PROBLEM TO WORK ON: Could you set down all of the data again, exactly as it stands?

DATA SECTION:
* * * * * * *

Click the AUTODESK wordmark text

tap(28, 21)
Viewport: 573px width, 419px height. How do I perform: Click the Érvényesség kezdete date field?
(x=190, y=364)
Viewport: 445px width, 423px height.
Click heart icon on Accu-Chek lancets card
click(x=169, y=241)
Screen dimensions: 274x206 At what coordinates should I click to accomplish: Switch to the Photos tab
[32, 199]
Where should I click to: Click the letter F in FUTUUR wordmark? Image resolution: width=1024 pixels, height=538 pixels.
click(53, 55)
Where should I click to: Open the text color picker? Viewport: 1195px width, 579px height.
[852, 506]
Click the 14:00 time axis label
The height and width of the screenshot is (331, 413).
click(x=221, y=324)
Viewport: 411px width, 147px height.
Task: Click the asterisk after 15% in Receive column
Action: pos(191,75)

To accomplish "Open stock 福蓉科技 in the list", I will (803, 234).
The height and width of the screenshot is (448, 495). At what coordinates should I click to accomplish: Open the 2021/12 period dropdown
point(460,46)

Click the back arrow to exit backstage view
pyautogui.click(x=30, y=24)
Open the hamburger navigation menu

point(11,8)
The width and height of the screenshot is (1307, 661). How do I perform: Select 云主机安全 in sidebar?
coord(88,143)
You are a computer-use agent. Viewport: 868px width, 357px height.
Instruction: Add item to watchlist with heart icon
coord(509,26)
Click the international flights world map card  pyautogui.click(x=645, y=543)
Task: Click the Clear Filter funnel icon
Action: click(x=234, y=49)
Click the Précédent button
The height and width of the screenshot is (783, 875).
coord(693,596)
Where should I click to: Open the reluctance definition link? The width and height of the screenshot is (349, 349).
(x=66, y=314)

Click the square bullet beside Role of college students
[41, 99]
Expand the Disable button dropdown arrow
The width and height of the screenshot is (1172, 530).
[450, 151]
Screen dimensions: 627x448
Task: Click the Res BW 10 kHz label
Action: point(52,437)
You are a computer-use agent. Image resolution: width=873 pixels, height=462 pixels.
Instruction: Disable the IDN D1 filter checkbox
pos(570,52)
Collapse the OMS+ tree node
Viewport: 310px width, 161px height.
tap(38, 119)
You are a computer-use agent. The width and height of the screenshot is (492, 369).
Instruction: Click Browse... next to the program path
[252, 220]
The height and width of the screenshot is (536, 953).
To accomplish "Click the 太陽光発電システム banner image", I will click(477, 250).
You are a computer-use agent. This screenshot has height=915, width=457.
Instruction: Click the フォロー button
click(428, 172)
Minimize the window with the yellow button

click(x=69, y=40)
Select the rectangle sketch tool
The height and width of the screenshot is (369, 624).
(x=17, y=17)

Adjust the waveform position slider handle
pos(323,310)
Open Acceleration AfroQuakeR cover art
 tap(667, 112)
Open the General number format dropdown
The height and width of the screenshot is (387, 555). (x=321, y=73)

* * * * * * *

RESPONSE TO THIS TASK:
Click the AUTODESK wordmark text

tap(28, 21)
Viewport: 573px width, 419px height. How do I perform: Click the Érvényesség kezdete date field?
(x=190, y=364)
Viewport: 445px width, 423px height.
Click heart icon on Accu-Chek lancets card
click(x=169, y=241)
Screen dimensions: 274x206 At what coordinates should I click to accomplish: Switch to the Photos tab
[32, 199]
Where should I click to: Click the letter F in FUTUUR wordmark? Image resolution: width=1024 pixels, height=538 pixels.
click(53, 55)
Where should I click to: Open the text color picker? Viewport: 1195px width, 579px height.
[852, 506]
Click the 14:00 time axis label
The height and width of the screenshot is (331, 413).
click(x=221, y=324)
Viewport: 411px width, 147px height.
Task: Click the asterisk after 15% in Receive column
Action: pos(191,75)

To accomplish "Open stock 福蓉科技 in the list", I will (803, 234).
The height and width of the screenshot is (448, 495). At what coordinates should I click to accomplish: Open the 2021/12 period dropdown
point(460,46)

Click the back arrow to exit backstage view
pyautogui.click(x=30, y=24)
Open the hamburger navigation menu

point(11,8)
The width and height of the screenshot is (1307, 661). How do I perform: Select 云主机安全 in sidebar?
coord(88,143)
You are a computer-use agent. Viewport: 868px width, 357px height.
Instruction: Add item to watchlist with heart icon
coord(509,26)
Click the international flights world map card  pyautogui.click(x=645, y=543)
Task: Click the Clear Filter funnel icon
Action: click(x=234, y=49)
Click the Précédent button
The height and width of the screenshot is (783, 875).
coord(693,596)
Where should I click to: Open the reluctance definition link? The width and height of the screenshot is (349, 349).
(x=66, y=314)

Click the square bullet beside Role of college students
[41, 99]
Expand the Disable button dropdown arrow
The width and height of the screenshot is (1172, 530).
[450, 151]
Screen dimensions: 627x448
Task: Click the Res BW 10 kHz label
Action: point(52,437)
You are a computer-use agent. Image resolution: width=873 pixels, height=462 pixels.
Instruction: Disable the IDN D1 filter checkbox
pos(570,52)
Collapse the OMS+ tree node
Viewport: 310px width, 161px height.
tap(38, 119)
You are a computer-use agent. The width and height of the screenshot is (492, 369).
Instruction: Click Browse... next to the program path
[252, 220]
The height and width of the screenshot is (536, 953).
To accomplish "Click the 太陽光発電システム banner image", I will click(477, 250).
You are a computer-use agent. This screenshot has height=915, width=457.
Instruction: Click the フォロー button
click(428, 172)
Minimize the window with the yellow button

click(x=69, y=40)
Select the rectangle sketch tool
The height and width of the screenshot is (369, 624).
(x=17, y=17)

Adjust the waveform position slider handle
pos(323,310)
Open Acceleration AfroQuakeR cover art
 tap(667, 112)
Open the General number format dropdown
The height and width of the screenshot is (387, 555). (x=321, y=73)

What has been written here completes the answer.